According to a working paper (.pdf) by the National Bureau of Economic Research, access to birth control pills raises a woman's earning potential over the course of her lifetime. Additionally, findings demonstrated that the rapid narrowing of the wage gap that happened between men and women in the 1980s was fueled by women's access to birth control as well as increased autonomy in their reproductive choices.
The paper outlines a study that took place over a generation, of women born in the 1940's who became the first generation of adult women with access to birth control. This generation of women, it says, "narrowed the gender gap in college going and completion, attaining professional degrees, and working in non-traditionally female occupations."
The study found that one crucial factor in this increased chance at life prosperity has been what the study calls ELA, or, Early Legal Access to birth control, specifically "The Pill."
The Pill's arrival as a family planning measure was unique in that the act of contraception took place separately from the sex act and only required one partner's participation. This alone gave women a measure of autonomy that they hadn't had before.
The study compared states where the age of legal consent for medical care was lowered to 18 to other states where it stayed at 21, thereby enabling young women to make reproductive choices without their parents' consent.
The paper calls what happened in the states with younger consent ages "an opt-in revolution." Women entered the labor force younger there, attained higher academic honors, and made substantially greater "human capital investments" in their own careers, i.e., staying with jobs longer and earning higher wages.

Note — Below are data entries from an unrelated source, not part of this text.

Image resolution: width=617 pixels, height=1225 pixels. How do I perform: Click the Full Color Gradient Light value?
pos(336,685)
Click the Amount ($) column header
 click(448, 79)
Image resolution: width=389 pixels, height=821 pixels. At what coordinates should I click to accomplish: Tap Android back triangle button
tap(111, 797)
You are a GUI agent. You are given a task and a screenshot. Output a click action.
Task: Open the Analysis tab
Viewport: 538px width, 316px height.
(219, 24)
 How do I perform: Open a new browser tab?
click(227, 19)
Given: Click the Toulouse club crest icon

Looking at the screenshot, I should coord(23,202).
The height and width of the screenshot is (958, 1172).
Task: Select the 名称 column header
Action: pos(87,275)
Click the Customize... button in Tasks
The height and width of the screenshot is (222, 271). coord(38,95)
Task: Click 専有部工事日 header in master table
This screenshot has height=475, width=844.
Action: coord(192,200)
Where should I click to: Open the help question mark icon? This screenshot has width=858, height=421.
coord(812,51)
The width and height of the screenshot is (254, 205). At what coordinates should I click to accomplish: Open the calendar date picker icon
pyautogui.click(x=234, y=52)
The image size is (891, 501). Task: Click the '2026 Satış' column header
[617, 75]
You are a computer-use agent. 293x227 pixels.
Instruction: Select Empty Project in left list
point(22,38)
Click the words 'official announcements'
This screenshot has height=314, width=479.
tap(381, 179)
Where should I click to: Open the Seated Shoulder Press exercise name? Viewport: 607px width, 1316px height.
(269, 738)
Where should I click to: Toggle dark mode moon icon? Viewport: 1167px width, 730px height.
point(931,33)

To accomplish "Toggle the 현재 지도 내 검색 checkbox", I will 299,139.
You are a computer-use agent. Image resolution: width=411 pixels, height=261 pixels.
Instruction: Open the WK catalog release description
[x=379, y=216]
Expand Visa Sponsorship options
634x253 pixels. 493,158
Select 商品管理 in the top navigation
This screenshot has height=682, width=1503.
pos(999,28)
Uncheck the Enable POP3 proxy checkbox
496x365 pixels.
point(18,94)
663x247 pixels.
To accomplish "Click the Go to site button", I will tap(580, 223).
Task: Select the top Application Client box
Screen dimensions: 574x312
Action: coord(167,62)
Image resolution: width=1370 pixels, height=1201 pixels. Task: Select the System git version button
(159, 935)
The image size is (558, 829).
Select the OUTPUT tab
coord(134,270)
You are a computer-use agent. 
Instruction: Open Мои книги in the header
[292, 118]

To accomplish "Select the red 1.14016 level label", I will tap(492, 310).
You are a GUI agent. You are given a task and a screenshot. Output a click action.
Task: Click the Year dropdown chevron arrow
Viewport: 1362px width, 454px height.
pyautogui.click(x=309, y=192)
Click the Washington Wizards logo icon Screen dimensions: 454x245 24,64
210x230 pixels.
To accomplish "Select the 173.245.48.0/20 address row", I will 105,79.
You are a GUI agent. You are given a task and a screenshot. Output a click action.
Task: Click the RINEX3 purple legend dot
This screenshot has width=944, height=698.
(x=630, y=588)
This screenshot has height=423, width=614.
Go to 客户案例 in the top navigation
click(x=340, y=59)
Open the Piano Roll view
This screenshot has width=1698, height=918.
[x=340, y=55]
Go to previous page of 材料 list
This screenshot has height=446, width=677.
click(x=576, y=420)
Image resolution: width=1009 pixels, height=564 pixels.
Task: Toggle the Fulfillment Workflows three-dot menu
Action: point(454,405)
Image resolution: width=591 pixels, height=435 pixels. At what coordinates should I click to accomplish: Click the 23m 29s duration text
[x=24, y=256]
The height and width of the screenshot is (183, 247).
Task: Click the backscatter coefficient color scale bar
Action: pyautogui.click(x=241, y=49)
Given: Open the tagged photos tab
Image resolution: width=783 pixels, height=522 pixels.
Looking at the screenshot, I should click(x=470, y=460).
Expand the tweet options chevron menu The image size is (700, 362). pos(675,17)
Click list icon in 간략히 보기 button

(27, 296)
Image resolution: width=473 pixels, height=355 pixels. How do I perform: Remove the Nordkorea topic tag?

Overall, results demonstrated early access to The Pill conferred an 8-percent hourly wage premium by age fifty. Also, a confluence of factors including the women's movements of the 1960s and 1970s, greater access to educational and professional opportunities, the Civil Rights Act of 1964 and the ability to postpone childbearing allowed women to make dramatic gains in the 1980s toward closing the wage gap between men and women.
According to the paper, "The median annual wage and salary earnings of women working full-time, full-year rose from roughly 60 percent of men’s earnings in 1979 to 69 percent a decade later. Not only was this a striking departure from the stability of women’s relative pay during the 1970s, but the speed of women’s convergence in the 1980s was also faster than during the 1990s and the 2000s."
As Mother Jones magazine's MoJo blog points out, "This is all the more interesting right now, as the country has been engaged in a heated debate over a provision in the new health care law that would guarantee all women access to birth control at no cost." It was testimony over that provision that kicked off the firestorm of controversy surrounding Rush Limbaugh's attacks on Georgetown University law student Sandra Fluke.
The Supreme Court is currently hearing testimony as it decides whether aspects of the Affordable Care Act are, as critics charge, unconstitutional. Recently, the Obama administration determined that access to medical contraception constituted preventative care and must be covered by insurance.